258 First-in-human results from a phase 1 single- and multiple-ascending dose study in healthy participants assessing the safety, pharmacokinetics, and pharmacodynamics of the interleukin-17A inhibitor JNJ-81241459

Background: Interleukin (IL)-17A is a clinically validated target for the treatment of several systemic autoimmune diseases. Multiple biologic IL-17A inhibitors are approved to treat psoriasis and other inflammatory diseases. Orally delivered therapeutics targeting IL-17A have the potential to benefit broader patient populations than injectable biologics. JNJ-81241459 is a targeted orally administered small molecule that binds to IL-17A, inhibiting its function. Methods: This double-blind, placebo-controlled Phase 1 study evaluated the safety, tolerability, pharmacokinetics, and pharmacodynamics of JNJ-81241459 in healthy volunteers. In Part 1, participants were randomized to receive a single dose of JNJ-81241459 (n=6) or placebo (n=2) in one of 5 escalating dose cohorts. In Part 2, participants were randomized to one of 4 multiple ascending dose cohorts and received JNJ-81241459 (n=8) or placebo (n=2) for 14 days. Results: Following administration of single oral doses under fasted conditions, mean Cmax and area under the curve (AUC) increased in a dose-dependent manner.
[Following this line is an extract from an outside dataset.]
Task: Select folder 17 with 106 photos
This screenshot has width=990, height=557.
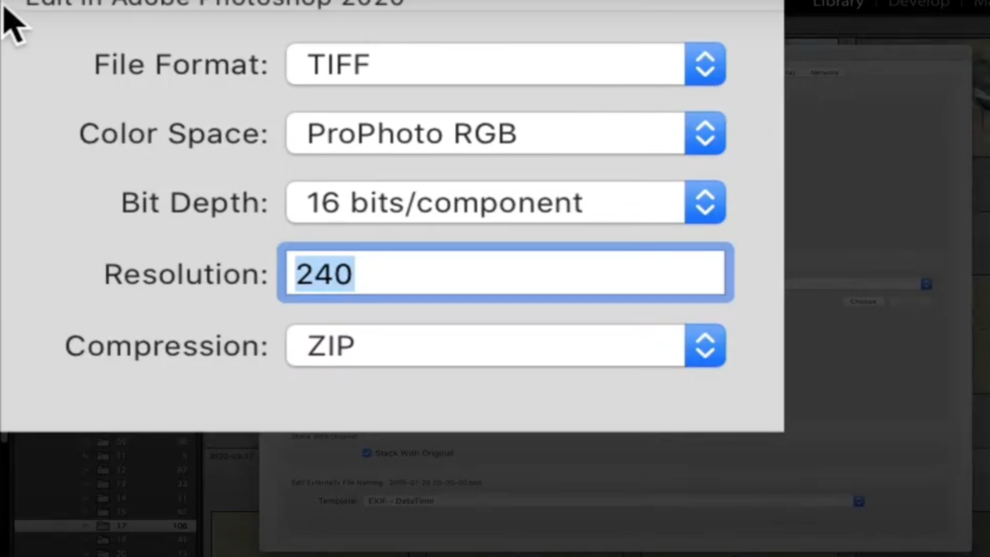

Dose-dependent increases in an indirect measure of target engagement were observed, reflecting a blockade of IL-17A binding to its receptor. Following 14 days of dosing, observed mean AUCtau and Ctrough approached projected predicted efficacious exposure levels in the multi-ascending dose cohorts. Exposures in all cohorts were lower than the no observable adverse effect level (NOAEL) exposures determined in animal toxicity studies. There were no serious adverse events (AEs) or severe AEs; no clinically significant or consistent alterations in safety laboratory parameters, vital signs, or electrocardiograms; and no treatment-related discontinuations. Conclusion: These results suggest JNJ-81241459 is well tolerated at doses providing projected efficacious exposure levels and support clinical development of JNJ-81241459 for the treatment of psoriasis and other systemic inflammatory diseases.